**Requirement A:**
Summarize the forum excerpt on enum memory layout in two sentences.
**Requirement B:**
In the forum excerpt on enum memory layout, shorten the paragraph beginning "The size of the enum will be" while keeping its main facts.
**Requirement C:**
Answer these questions from the forum excerpt on enum memory layout:
(i) Which option is someone unconcerned with tuple placement and enum memory layout most likely to prefer?
(ii) What two things make up the size of an enum?
(iii) What is suggested for a variant that outsizes all the rest but is not the most frequent?

**Text extract:**
Which one you prefer depends firstly on where you want the tuple to live and secondly on your needs regarding the memory size and layout of the enum. If you don’t know about these things or aren’t concerned with them, you most likely prefer A.


What changes if I want to store there big structures, a couple of them in a tuple inside the enum variants?

How are these packed (byte align) in memory? For example these enums (A and B) are they byte aligned in both cases?

The size of the enum will be the size of the largest variant, plus a discriminant (if one is needed, but that will be the case for virtually any enum with more than 1 variant).

Similarly, the alignment will be of the largest variant. In the case of A and B above, they’re both 8 byte aligned on 64bit, and B would be 4 byte aligned on 32bit.

As for @vityafx’s question, the answer depends :slight_smile:. A couple of big considerations I’d take into account:

  • if there’s one variant outsizing all the rest, and it’s not the dominant variant in terms of frequency, I’d box it.

**Supplied information:**
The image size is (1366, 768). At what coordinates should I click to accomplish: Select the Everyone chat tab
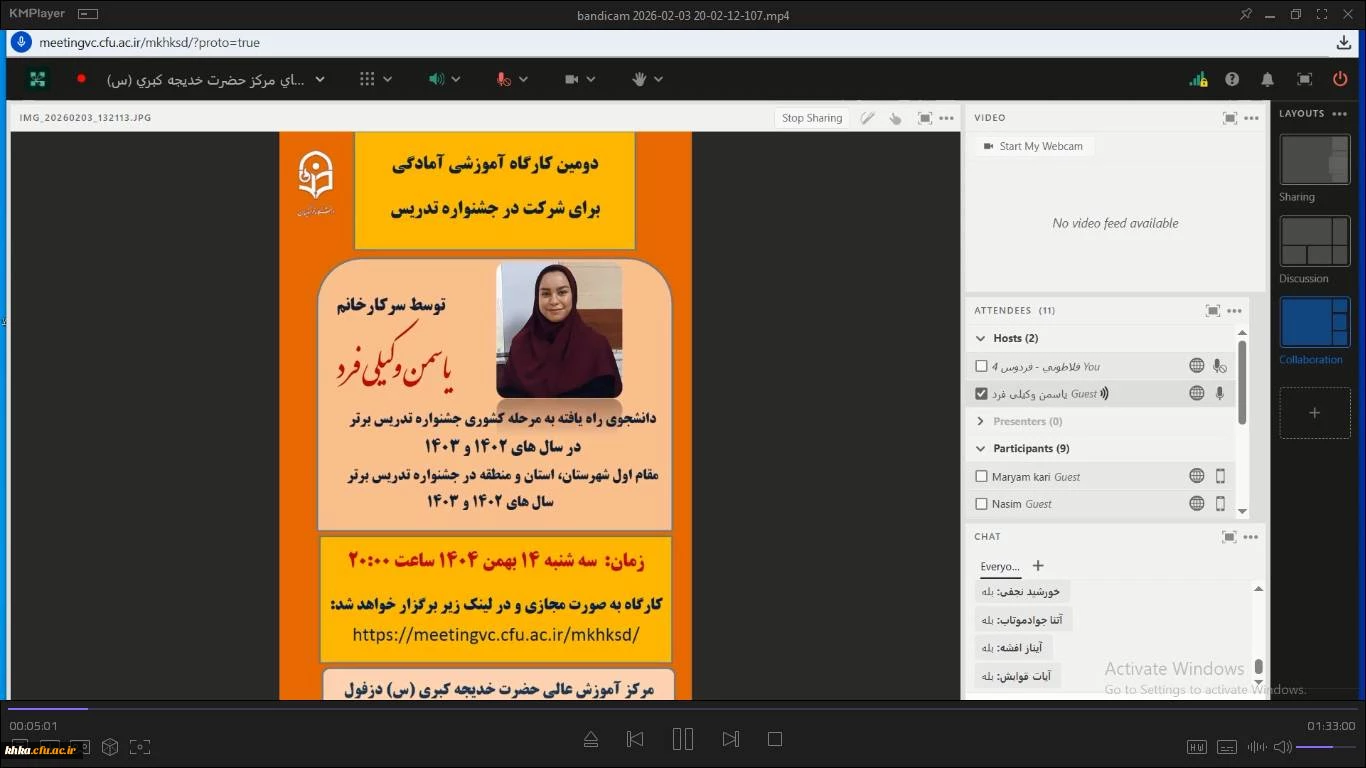click(999, 566)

**Correct answer A:**
The choice between the options depends first on where the tuple should live and then on needs for the enum's memory size and layout; without such concerns, A is most likely the better pick. An enum takes the size of its largest variant plus a discriminant when one is needed, its alignment is that of the largest variant, and a variant that outsizes the rest without being the most frequent is a candidate for boxing.

**Correct answer B:**
An enum's size equals its largest variant plus a discriminant, which nearly every enum with more than one variant needs.

**Correct answer C:**
(i) A
(ii) The size of the largest variant, plus a discriminant if one is needed
(iii) Boxing it